Current disinfectant products for killing viruses like coronavirus take minutes to fully sanitize surfaces, which isn’t practical on high-contact areas such as door handles, elevators and bannisters.
Photo (courtesy UCF): UCF is co-developing a new, rapid-acting, long-lasting disinfectant spray that instantly kills viruses without using harsh chemicals. Photo credit: Adobe Stock
That’s why the University of Central Florida is co-developing a new, rapid-acting, long-lasting disinfectant spray that instantly kills viruses without using harsh chemicals.
The project is led by Christina Drake, a materials science engineer and owner of Orlando-based Kismet Technologies, Ltd., and includes UCF Department of Materials Science and Engineering chair and Professor Sudipta Seal and UCF Burnett School of Biomedical Sciences director and Professor Griffith Parks. The National Science Foundation recently awarded a more than $250,000 grant to the team to advance the project.
Kismet Technologies is a research and development technology company that specializes in ideation and creation of engineered materials and sensors for use in defense, health technologies, and automotive safety.

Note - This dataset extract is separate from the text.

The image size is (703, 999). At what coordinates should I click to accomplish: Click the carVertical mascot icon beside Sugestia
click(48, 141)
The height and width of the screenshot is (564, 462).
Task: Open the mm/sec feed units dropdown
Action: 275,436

“Spray and wiped-based disinfectants require a surface to stay wet, usually on the order of minutes, in order to get to the 99.9 percent killing of viruses and germs,” Drake says. “We are creating a rapid-acting disinfectant spray that will disinfect faster than current disinfectants and that leaves behind a temporary, yet continually, disinfecting film post application.”
The transparent film is not sticky and will not be obvious when applied to a surface due to the nanoscale size of the disinfecting particles it contains, Drake says. It is planned to continuously sanitize because of the regenerative nature of the nanoparticles.
Drake got the idea for the spray while grocery shopping during the early days of the pandemic. She noticed an employee spraying disinfectant on a surface, but then immediately drying it, thus eliminating the spray’s effectiveness.
“I realized that was a real pitfall of disinfectants,” Drake says. “Leaving surfaces wet for minutes in high traffic areas, while people are present and shopping, is just not practical.”
Afterward, Drake reached out to Seal, her doctoral advisor during her graduate studies at UCF, to start developing ideas. Parks, who is also working with Seal to develop a virus-destroying face shield material, joined the team to bring his virology expertise to the project.
The disinfectant they are developing works by using cerium oxide nanoparticles developed by Seal, which prior research indicates could be lethal to viruses similar to SARS-CoV-2, the virus that causes COVID-19 disease.
Cerium oxide nanoparticles have been shown to have a wide range of therapeutic properties from healing diabetic wounds, to reducing harm from radiation, helping kill cancer cells and working as an antibiotic. The nanoparticles have a unique ability to act as a powerful antioxidant in healthy human cells and also to generate protective hydroxyl radicals to defend against pathogens.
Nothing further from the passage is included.